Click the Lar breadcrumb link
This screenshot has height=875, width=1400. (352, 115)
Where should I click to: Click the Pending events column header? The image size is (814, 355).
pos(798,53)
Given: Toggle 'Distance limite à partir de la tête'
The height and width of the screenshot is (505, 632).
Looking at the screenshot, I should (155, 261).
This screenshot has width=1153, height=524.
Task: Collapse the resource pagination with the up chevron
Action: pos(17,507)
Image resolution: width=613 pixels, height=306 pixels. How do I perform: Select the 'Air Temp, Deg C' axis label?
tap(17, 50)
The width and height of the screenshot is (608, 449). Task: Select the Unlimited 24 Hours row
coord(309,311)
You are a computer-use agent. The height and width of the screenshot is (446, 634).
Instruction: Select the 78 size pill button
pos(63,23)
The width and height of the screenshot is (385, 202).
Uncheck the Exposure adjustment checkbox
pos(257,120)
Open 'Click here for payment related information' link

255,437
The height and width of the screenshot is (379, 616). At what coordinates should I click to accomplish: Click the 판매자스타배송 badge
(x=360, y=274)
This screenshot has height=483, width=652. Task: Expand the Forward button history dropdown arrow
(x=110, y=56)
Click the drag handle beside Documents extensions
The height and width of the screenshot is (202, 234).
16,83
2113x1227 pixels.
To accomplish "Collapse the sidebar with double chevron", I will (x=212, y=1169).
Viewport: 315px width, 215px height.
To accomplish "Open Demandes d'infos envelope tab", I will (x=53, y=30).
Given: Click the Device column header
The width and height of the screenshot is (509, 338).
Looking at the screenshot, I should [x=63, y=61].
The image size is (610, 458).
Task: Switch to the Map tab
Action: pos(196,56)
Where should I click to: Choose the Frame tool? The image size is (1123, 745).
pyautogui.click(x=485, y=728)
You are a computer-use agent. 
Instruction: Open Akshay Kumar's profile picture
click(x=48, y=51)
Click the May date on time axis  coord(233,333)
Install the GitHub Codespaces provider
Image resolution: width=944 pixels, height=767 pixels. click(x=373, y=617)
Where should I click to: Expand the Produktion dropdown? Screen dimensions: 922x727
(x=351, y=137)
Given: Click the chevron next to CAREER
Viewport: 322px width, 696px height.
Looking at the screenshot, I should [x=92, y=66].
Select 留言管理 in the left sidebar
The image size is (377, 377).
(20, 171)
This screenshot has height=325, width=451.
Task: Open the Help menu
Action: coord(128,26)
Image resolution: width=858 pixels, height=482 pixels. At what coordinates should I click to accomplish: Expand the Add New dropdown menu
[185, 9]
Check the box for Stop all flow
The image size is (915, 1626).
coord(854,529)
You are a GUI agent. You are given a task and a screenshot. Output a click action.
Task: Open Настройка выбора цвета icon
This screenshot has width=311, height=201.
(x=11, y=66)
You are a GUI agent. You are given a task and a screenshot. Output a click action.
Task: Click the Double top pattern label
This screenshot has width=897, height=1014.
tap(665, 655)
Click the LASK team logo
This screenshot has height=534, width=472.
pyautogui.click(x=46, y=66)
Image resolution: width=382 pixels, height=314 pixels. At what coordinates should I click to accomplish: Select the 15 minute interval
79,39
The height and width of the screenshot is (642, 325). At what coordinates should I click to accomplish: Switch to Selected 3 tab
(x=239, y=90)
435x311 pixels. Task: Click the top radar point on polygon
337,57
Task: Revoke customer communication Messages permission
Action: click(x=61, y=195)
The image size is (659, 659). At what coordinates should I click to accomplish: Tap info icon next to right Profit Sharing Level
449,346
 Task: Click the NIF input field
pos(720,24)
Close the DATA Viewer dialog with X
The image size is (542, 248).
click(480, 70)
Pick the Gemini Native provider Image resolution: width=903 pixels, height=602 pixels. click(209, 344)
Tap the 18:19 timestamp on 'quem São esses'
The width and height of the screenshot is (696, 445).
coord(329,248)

————————

STATED GOAL: Update the material above by changing each "At what coordinates should I click to accomplish" to "Which point should I click to accomplish" and leaving everything else as it is.

FINAL RESULT:
Click the Lar breadcrumb link
This screenshot has height=875, width=1400. (352, 115)
Where should I click to: Click the Pending events column header? The image size is (814, 355).
pos(798,53)
Given: Toggle 'Distance limite à partir de la tête'
The height and width of the screenshot is (505, 632).
Looking at the screenshot, I should (155, 261).
This screenshot has width=1153, height=524.
Task: Collapse the resource pagination with the up chevron
Action: pos(17,507)
Image resolution: width=613 pixels, height=306 pixels. How do I perform: Select the 'Air Temp, Deg C' axis label?
tap(17, 50)
The width and height of the screenshot is (608, 449). Task: Select the Unlimited 24 Hours row
coord(309,311)
You are a computer-use agent. The height and width of the screenshot is (446, 634).
Instruction: Select the 78 size pill button
pos(63,23)
The width and height of the screenshot is (385, 202).
Uncheck the Exposure adjustment checkbox
pos(257,120)
Open 'Click here for payment related information' link

255,437
The height and width of the screenshot is (379, 616). Which point should I click to accomplish: Click the 판매자스타배송 badge
(x=360, y=274)
This screenshot has height=483, width=652. Task: Expand the Forward button history dropdown arrow
(x=110, y=56)
Click the drag handle beside Documents extensions
The height and width of the screenshot is (202, 234).
16,83
2113x1227 pixels.
To accomplish "Collapse the sidebar with double chevron", I will (x=212, y=1169).
Viewport: 315px width, 215px height.
To accomplish "Open Demandes d'infos envelope tab", I will (x=53, y=30).
Given: Click the Device column header
The width and height of the screenshot is (509, 338).
Looking at the screenshot, I should [x=63, y=61].
The image size is (610, 458).
Task: Switch to the Map tab
Action: pos(196,56)
Where should I click to: Choose the Frame tool? The image size is (1123, 745).
pyautogui.click(x=485, y=728)
You are a computer-use agent. 
Instruction: Open Akshay Kumar's profile picture
click(x=48, y=51)
Click the May date on time axis  coord(233,333)
Install the GitHub Codespaces provider
Image resolution: width=944 pixels, height=767 pixels. click(x=373, y=617)
Where should I click to: Expand the Produktion dropdown? Screen dimensions: 922x727
(x=351, y=137)
Given: Click the chevron next to CAREER
Viewport: 322px width, 696px height.
Looking at the screenshot, I should [x=92, y=66].
Select 留言管理 in the left sidebar
The image size is (377, 377).
(20, 171)
This screenshot has height=325, width=451.
Task: Open the Help menu
Action: coord(128,26)
Image resolution: width=858 pixels, height=482 pixels. Which point should I click to accomplish: Expand the Add New dropdown menu
[185, 9]
Check the box for Stop all flow
The image size is (915, 1626).
coord(854,529)
You are a GUI agent. You are given a task and a screenshot. Output a click action.
Task: Open Настройка выбора цвета icon
This screenshot has width=311, height=201.
(x=11, y=66)
You are a GUI agent. You are given a task and a screenshot. Output a click action.
Task: Click the Double top pattern label
This screenshot has width=897, height=1014.
tap(665, 655)
Click the LASK team logo
This screenshot has height=534, width=472.
pyautogui.click(x=46, y=66)
Image resolution: width=382 pixels, height=314 pixels. Which point should I click to accomplish: Select the 15 minute interval
79,39
The height and width of the screenshot is (642, 325). Which point should I click to accomplish: Switch to Selected 3 tab
(x=239, y=90)
435x311 pixels. Task: Click the top radar point on polygon
337,57
Task: Revoke customer communication Messages permission
Action: click(x=61, y=195)
The image size is (659, 659). Which point should I click to accomplish: Tap info icon next to right Profit Sharing Level
449,346
 Task: Click the NIF input field
pos(720,24)
Close the DATA Viewer dialog with X
The image size is (542, 248).
click(480, 70)
Pick the Gemini Native provider Image resolution: width=903 pixels, height=602 pixels. click(209, 344)
Tap the 18:19 timestamp on 'quem São esses'
The width and height of the screenshot is (696, 445).
coord(329,248)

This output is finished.